Single meaning, unified referents: accurate and authoritative citations of the OT by the NT (Walter Kaiser JR.)
Single meaning, multiple contexts and referents: The NT's legitimate, accurate, and multifaceted use of the old (Darrell Bock)
Fuller meaning, single goal: A Christotelic approach to the NT use of the old in its first-century interpretive environment (Peter Enns)

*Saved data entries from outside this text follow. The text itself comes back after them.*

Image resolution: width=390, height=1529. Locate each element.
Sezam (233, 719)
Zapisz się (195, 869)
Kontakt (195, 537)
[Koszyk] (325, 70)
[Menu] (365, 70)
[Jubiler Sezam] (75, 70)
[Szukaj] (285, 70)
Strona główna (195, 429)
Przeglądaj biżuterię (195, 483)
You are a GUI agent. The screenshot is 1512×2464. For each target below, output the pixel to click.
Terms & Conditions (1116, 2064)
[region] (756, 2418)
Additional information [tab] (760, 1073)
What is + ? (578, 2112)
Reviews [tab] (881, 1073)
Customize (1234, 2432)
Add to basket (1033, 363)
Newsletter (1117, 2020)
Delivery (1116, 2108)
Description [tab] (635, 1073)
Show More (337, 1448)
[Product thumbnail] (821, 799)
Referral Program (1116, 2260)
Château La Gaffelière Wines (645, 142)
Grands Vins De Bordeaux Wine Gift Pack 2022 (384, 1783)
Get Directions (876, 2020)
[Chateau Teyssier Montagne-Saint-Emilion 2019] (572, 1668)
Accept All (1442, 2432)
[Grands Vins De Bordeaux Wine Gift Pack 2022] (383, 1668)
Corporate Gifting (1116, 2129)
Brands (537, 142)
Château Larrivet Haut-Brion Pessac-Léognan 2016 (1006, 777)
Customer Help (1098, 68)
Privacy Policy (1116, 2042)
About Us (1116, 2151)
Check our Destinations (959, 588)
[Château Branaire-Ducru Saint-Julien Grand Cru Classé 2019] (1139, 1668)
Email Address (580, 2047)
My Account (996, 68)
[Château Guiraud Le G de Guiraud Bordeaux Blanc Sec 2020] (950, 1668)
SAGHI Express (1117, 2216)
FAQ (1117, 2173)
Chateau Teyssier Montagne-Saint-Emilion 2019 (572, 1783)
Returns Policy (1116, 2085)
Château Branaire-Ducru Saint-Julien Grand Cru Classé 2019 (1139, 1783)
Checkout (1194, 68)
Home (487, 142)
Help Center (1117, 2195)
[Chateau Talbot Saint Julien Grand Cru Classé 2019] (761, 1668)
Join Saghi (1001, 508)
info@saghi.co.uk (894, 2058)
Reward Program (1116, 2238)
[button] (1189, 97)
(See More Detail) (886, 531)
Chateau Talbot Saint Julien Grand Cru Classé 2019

I started with Enns (being drawn to the title) and his views resonate with me. His hermeneutical-historical approach offers the counterweight I was looking for to 'historical-grammatical' interpretation. I find that the latter method is lacking the spiritual depth on display in the NT author's use of the OT. Furthermore, I understand 'Christocentric' (i.e., Christ in nearly every verse) and 'historical-grammatical' methods somewhat incompatible. This is not to say that the historical-grammatical method is crud; Enns himself points out, historical-grammatical method entails the study of historical context, which includes second temple literature; NT authors use of LXX and thus LXX criticism; second temple interpretive lenses, etc. The point, however, is that historical-grammatical method is not a principle that the NT authors kept in the back of their mind most likely, rather a Christotelic one (possibly an outgrowth of second temple creative exegesis). And that is significant for me, and a refreshing take on the subject; instead of working out perceived 'tensions' (a possible result of being a Westerner with Western methods of interpretation), we should let the text speak organically on it's own terms. I know that last point is fuzzy, but you get the point.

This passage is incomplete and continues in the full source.